■ **RECORDS PROVIDED**:
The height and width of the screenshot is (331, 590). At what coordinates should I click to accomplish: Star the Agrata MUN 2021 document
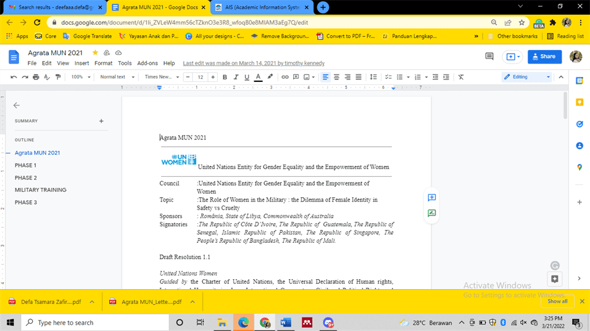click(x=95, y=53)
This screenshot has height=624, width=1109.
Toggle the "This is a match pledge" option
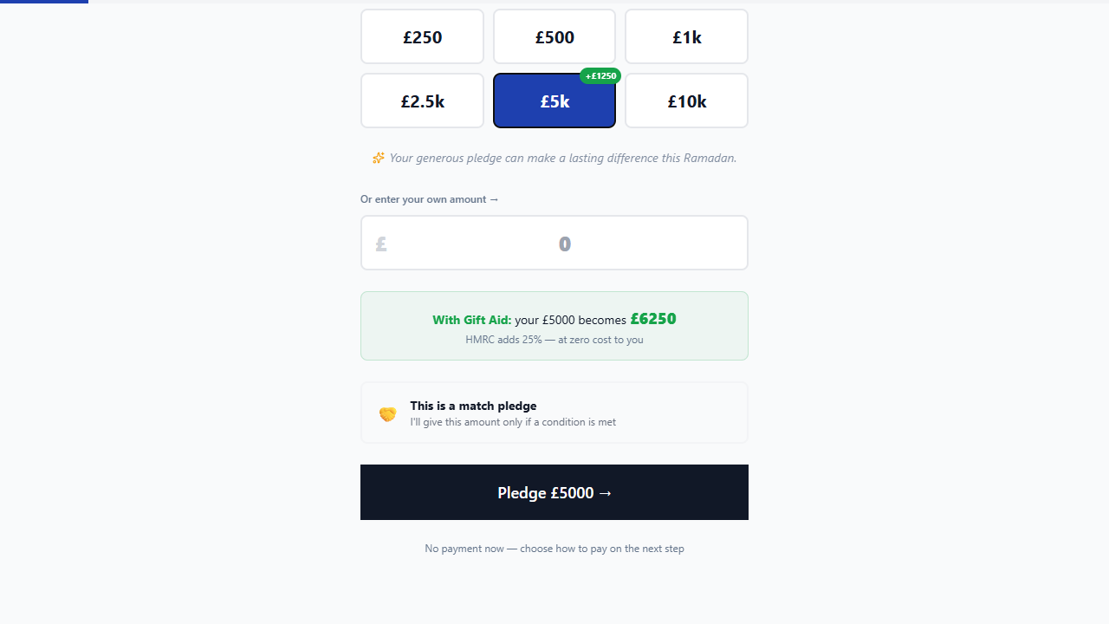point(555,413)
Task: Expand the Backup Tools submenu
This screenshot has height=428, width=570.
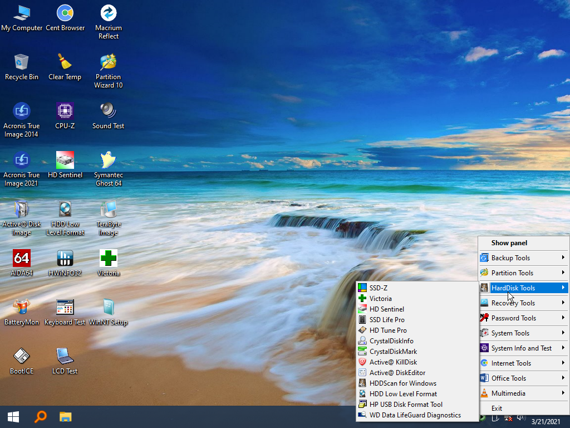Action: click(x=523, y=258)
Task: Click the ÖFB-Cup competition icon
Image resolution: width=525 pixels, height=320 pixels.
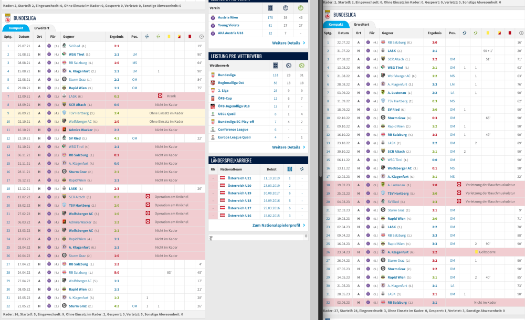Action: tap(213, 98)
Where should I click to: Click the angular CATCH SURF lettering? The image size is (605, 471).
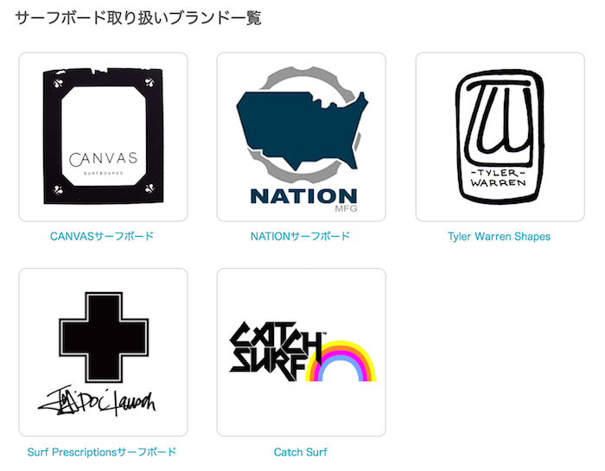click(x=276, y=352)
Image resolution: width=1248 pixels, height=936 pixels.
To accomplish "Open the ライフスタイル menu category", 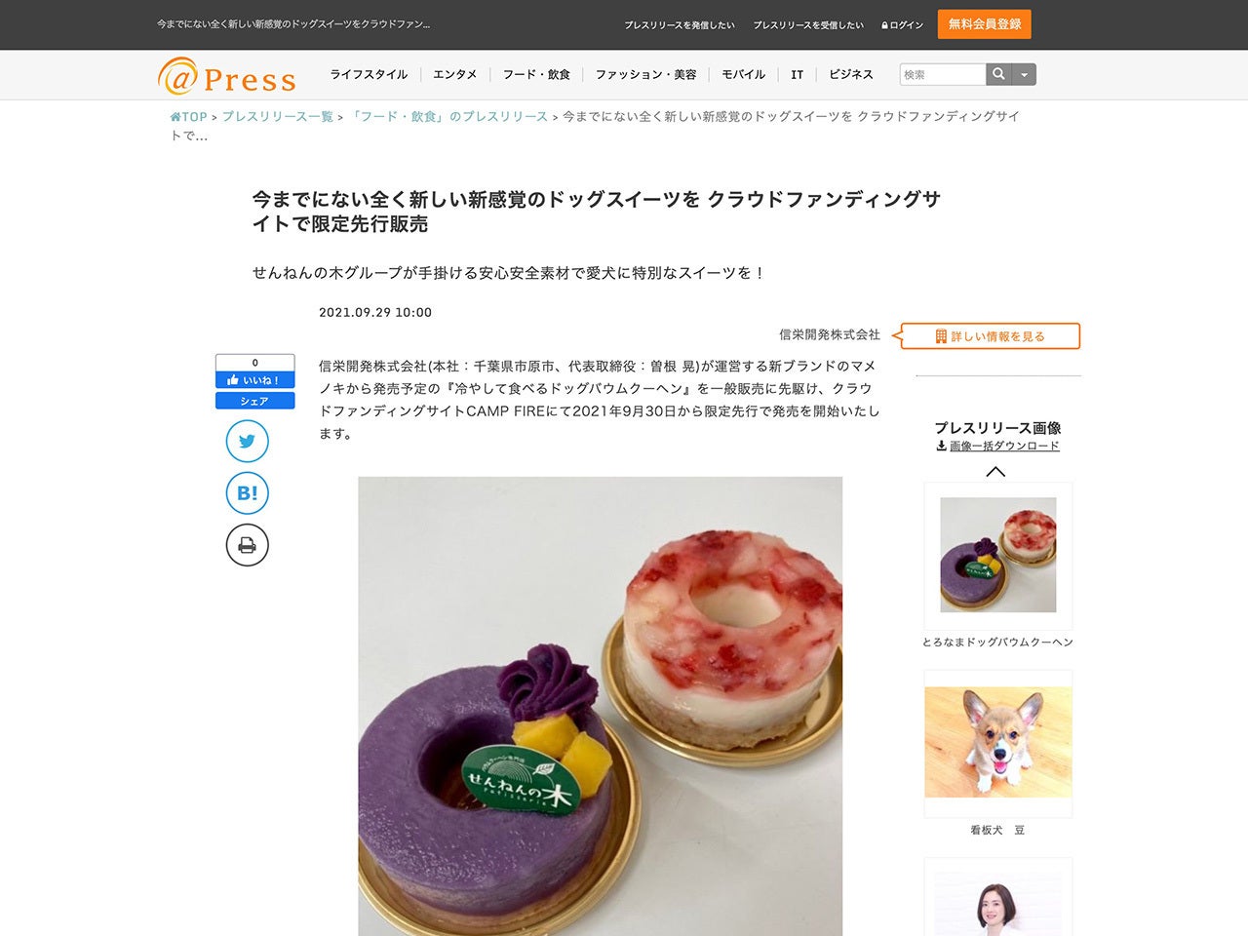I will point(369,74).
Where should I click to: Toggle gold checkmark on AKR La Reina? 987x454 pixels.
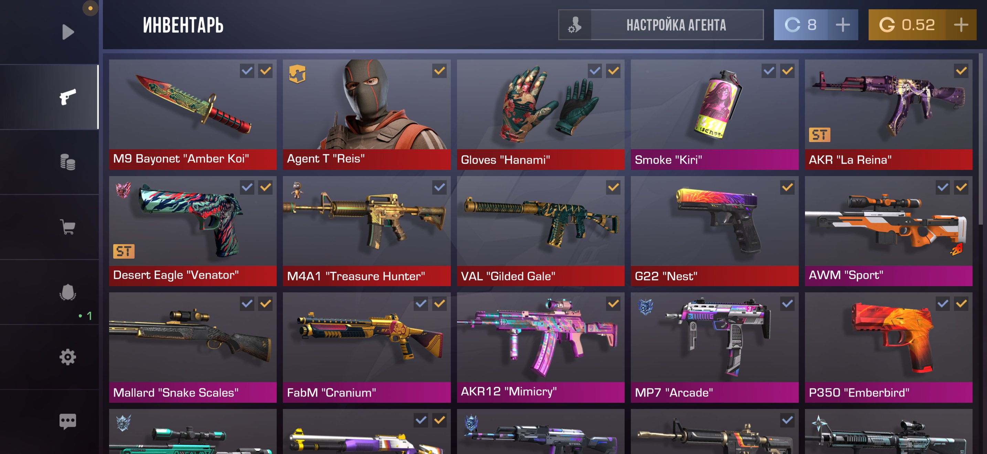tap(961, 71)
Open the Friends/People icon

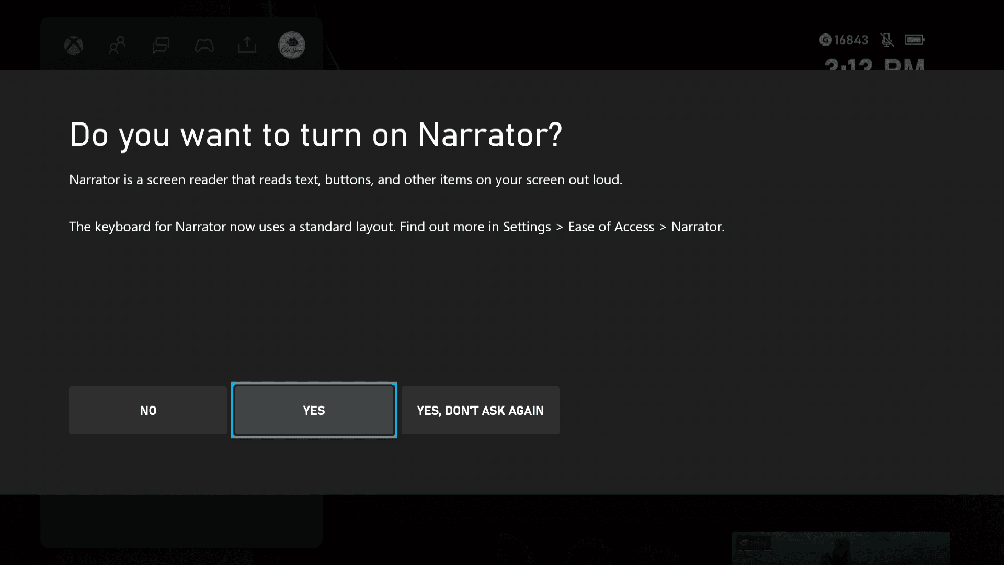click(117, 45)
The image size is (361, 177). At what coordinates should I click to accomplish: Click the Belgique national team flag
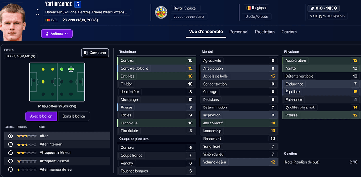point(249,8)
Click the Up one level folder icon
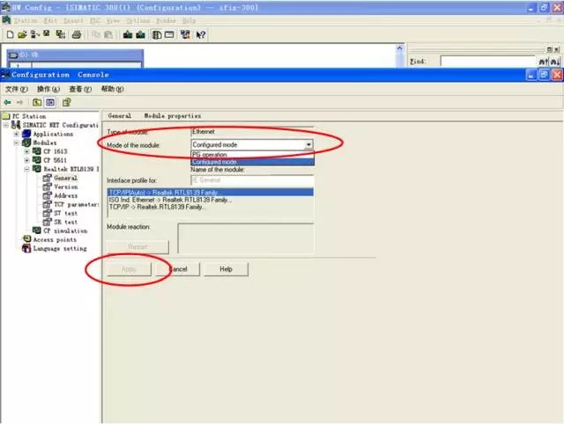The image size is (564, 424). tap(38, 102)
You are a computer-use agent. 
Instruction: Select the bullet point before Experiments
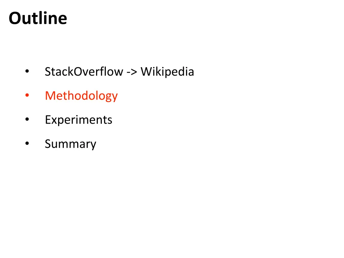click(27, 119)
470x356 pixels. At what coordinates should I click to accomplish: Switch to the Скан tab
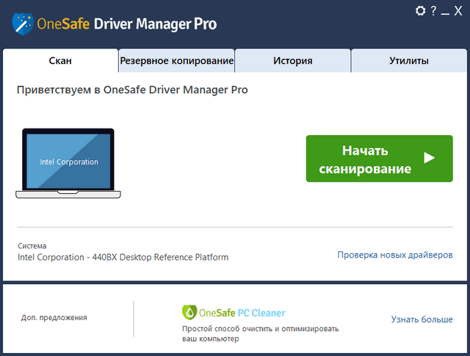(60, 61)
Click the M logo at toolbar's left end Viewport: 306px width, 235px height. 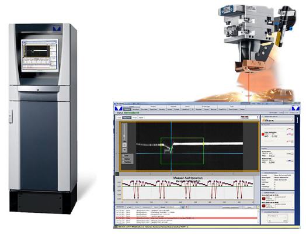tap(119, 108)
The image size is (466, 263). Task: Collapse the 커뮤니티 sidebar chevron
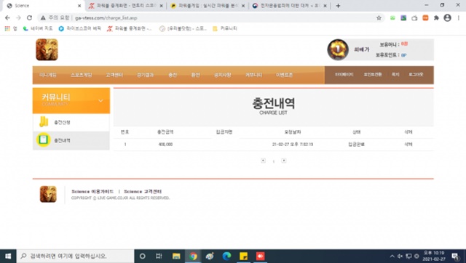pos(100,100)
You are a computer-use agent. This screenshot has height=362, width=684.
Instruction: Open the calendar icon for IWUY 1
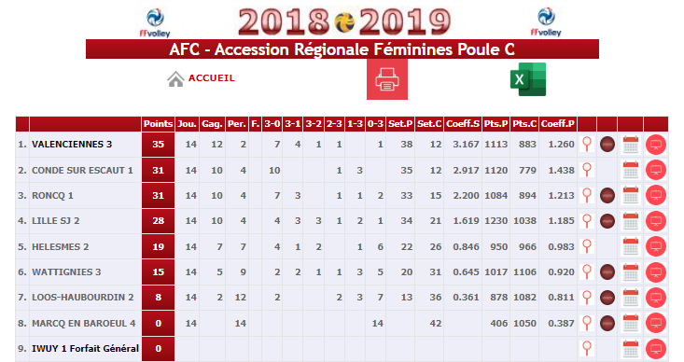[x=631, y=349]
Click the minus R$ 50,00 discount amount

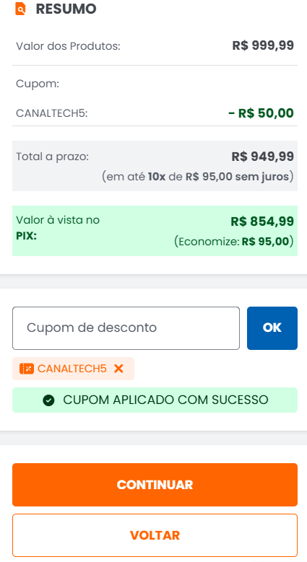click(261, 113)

■ **EXERCISE DETAILS**: Give back, exactly as written, the lines from the top of the material through the line with "Task: Expand the Backup Tools submenu", ends included and pictures left aside.

■ **ANSWER BELOW**:
The height and width of the screenshot is (331, 590). At what coordinates should I click to accomplish: Star the Agrata MUN 2021 document
click(x=95, y=53)
This screenshot has height=624, width=1109.
Toggle the "This is a match pledge" option
point(555,413)
Task: Expand the Backup Tools submenu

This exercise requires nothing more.